Reniu!
Te świerki są posadzone wzdłuż granicy od frontu (36 m). Jesienią zostały podcięte gałęzie od dołu, bo bardzo obeschły.Koło ogrodzenia posadziliśmy brabanty, które zamierzamy prowadzić w formie gęstego żywopłotu.
W ten sposób odzyskałam przestrzeń, która była pod świerkami. 2/3 długości podsadziłam bodziszkiem. On jest odporny na suszę i zacienienie, więc powinien sobie dać radę.

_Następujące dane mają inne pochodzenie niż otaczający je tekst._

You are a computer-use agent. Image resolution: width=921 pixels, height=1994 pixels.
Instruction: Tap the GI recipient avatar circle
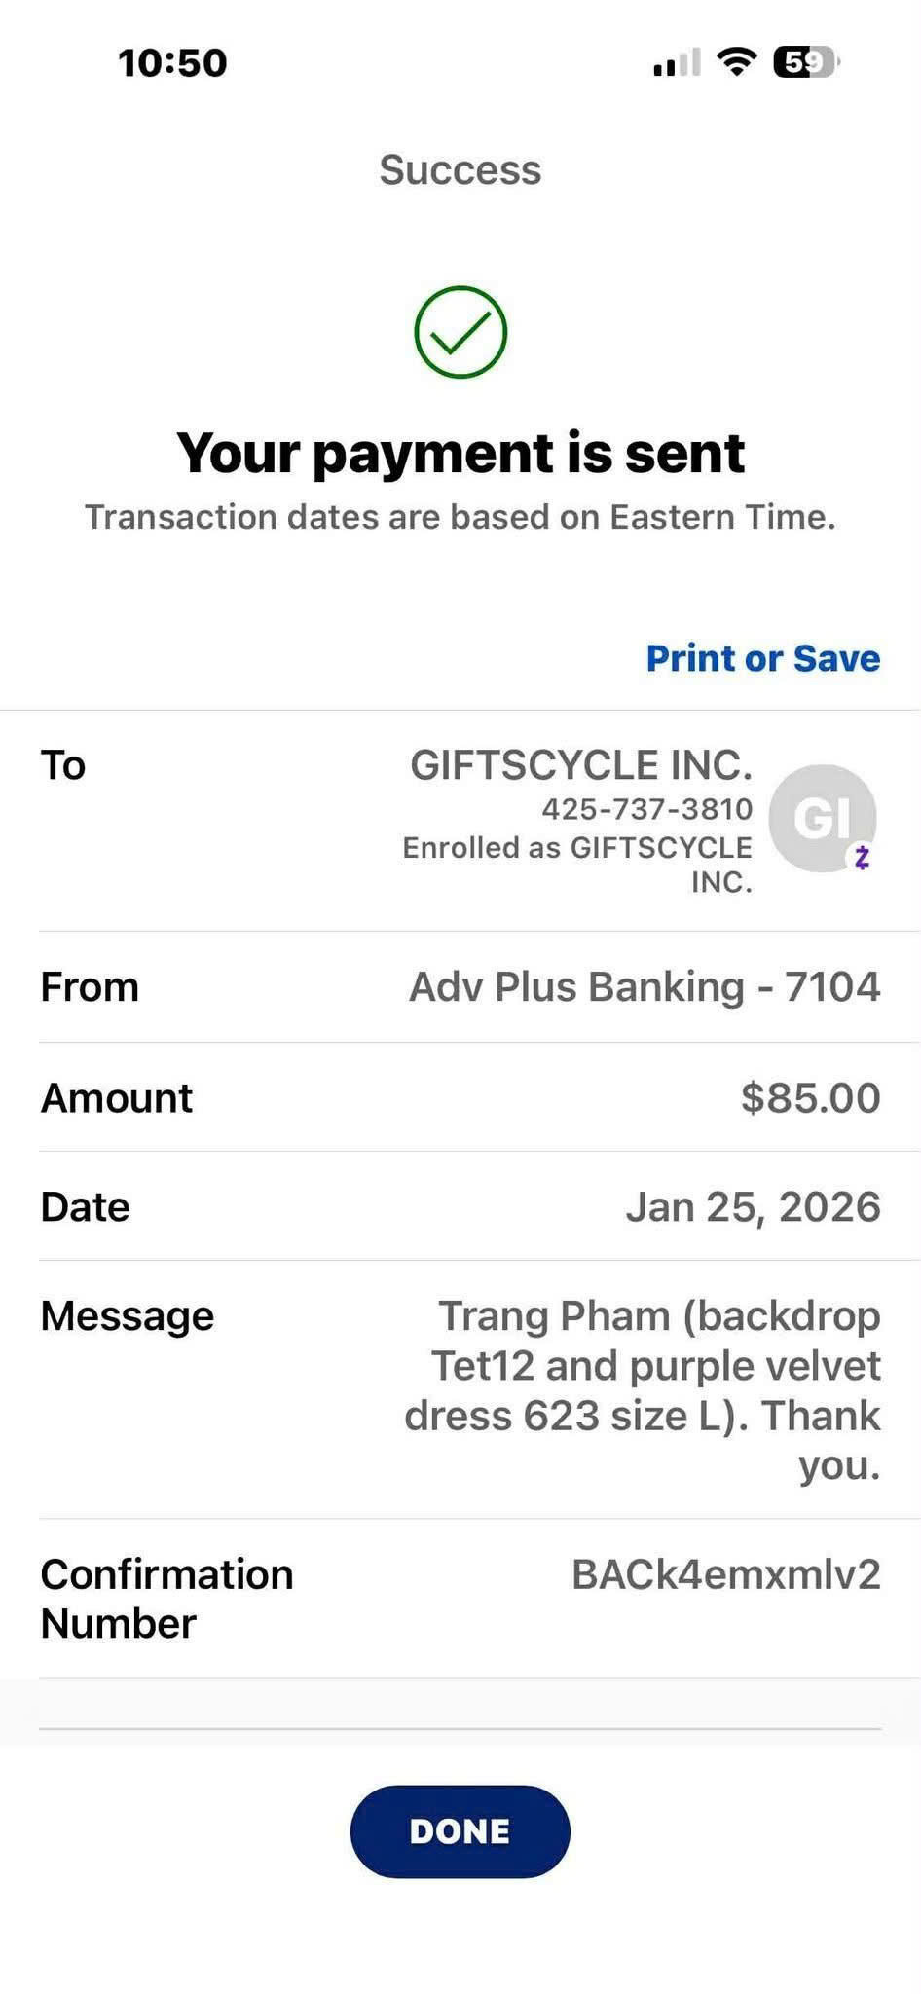click(x=822, y=818)
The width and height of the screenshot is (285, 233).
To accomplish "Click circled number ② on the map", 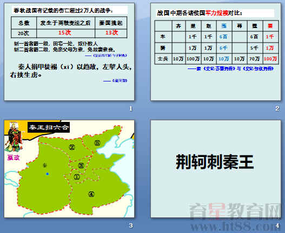I will click(x=72, y=147).
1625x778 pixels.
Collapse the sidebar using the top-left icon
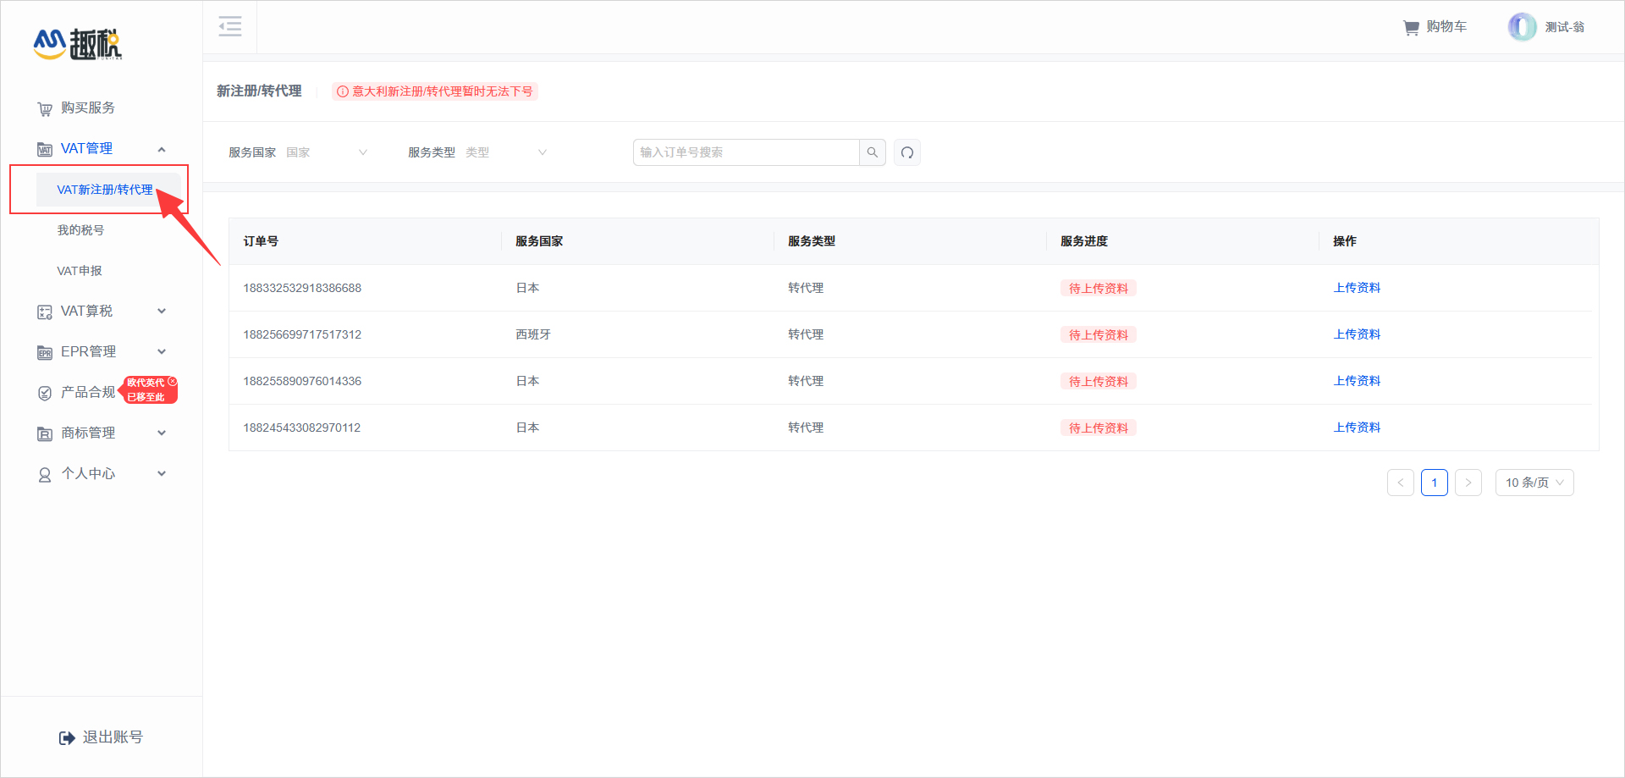[229, 26]
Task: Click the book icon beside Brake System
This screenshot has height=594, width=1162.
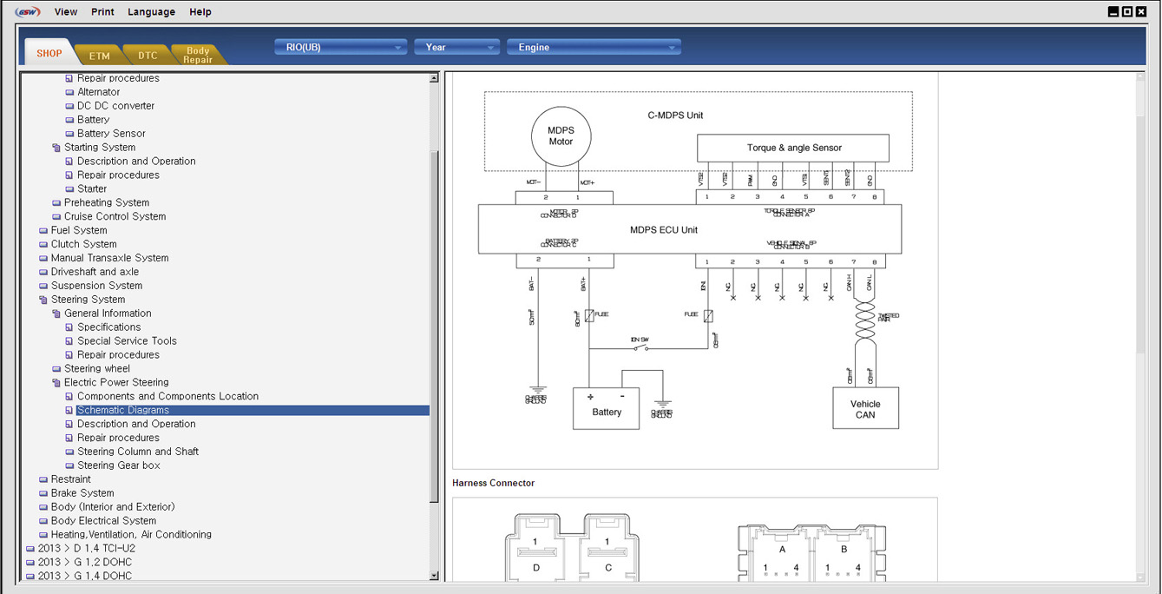Action: coord(43,493)
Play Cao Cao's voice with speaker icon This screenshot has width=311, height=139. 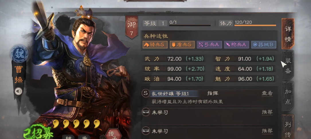(19, 91)
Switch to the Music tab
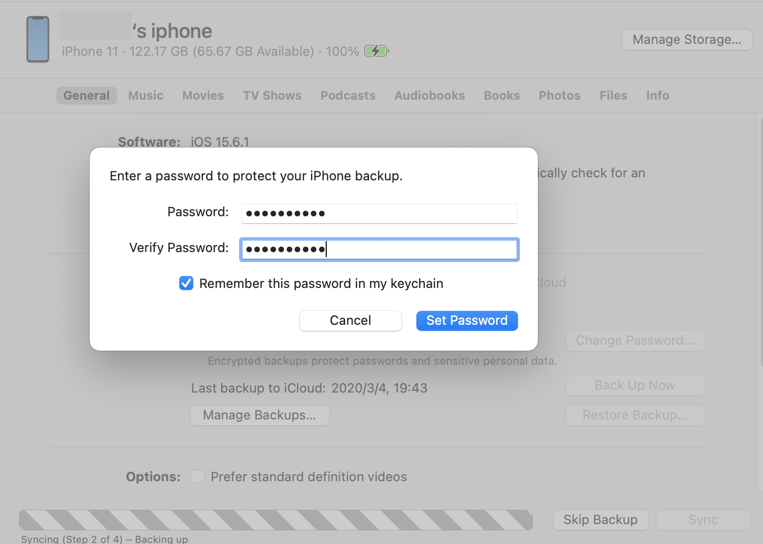The height and width of the screenshot is (544, 763). click(145, 96)
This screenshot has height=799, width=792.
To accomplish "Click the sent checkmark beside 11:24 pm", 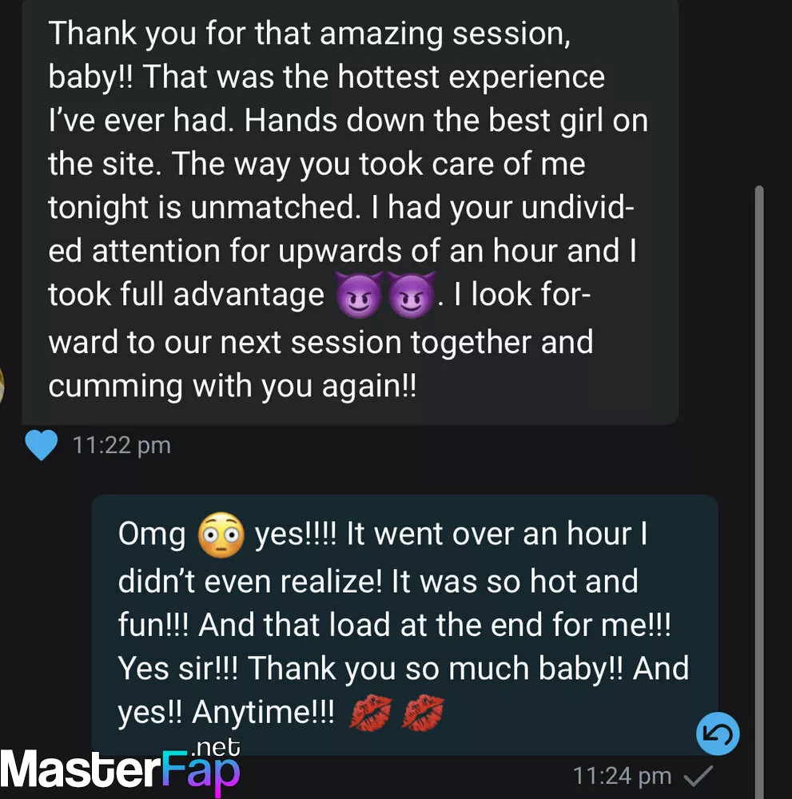I will pos(698,776).
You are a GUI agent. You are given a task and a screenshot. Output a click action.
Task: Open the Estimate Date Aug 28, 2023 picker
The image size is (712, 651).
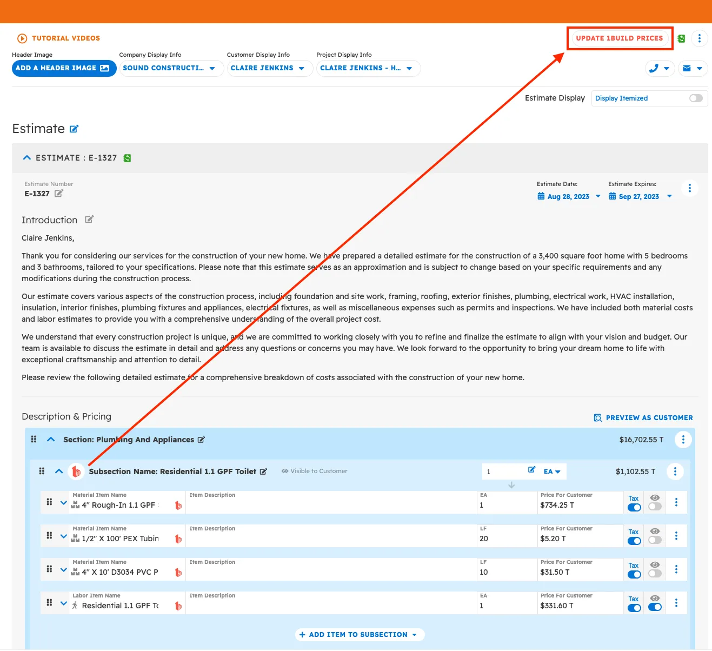[x=568, y=196]
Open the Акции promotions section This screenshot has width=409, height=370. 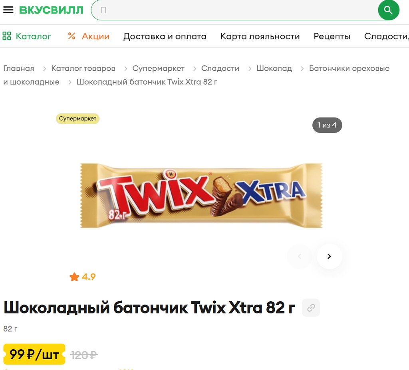[x=89, y=36]
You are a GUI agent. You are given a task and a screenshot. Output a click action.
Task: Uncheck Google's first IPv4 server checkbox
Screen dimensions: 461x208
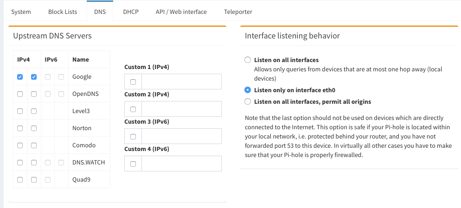point(20,77)
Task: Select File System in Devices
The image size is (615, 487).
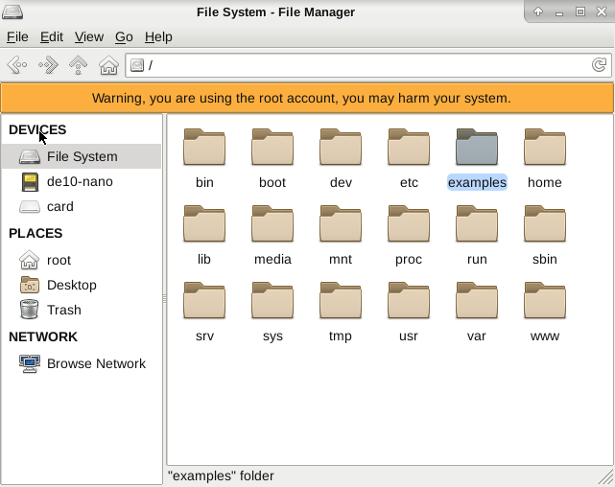Action: [82, 156]
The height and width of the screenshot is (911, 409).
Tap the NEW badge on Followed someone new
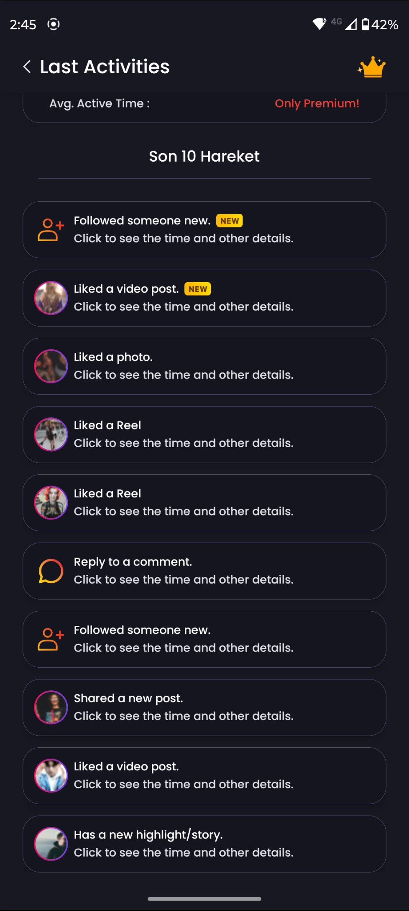230,221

Została mi jeszcze ta strona do zagospodarowania, ale zostawiam sobie to na później. Na pierwszy ogień idzie rabata pod sosną
Pozdrawiam.
Rodki doczekały się płotka. Niezbyt mi się podoba , ale to ochrona przed Basterem. Jak widzi sarny na łące to nie patrzy, że tam rabata , tylko skacze na przełaj, byle szybciej. Płotek stanowi taką barierę psychologiczną dla niego, bo tak naprawdę, to nie jest dla niego żadną przeszkodą
Trzeba wziąć sekator i kształt poprawić Takie jakieś rozczochrane...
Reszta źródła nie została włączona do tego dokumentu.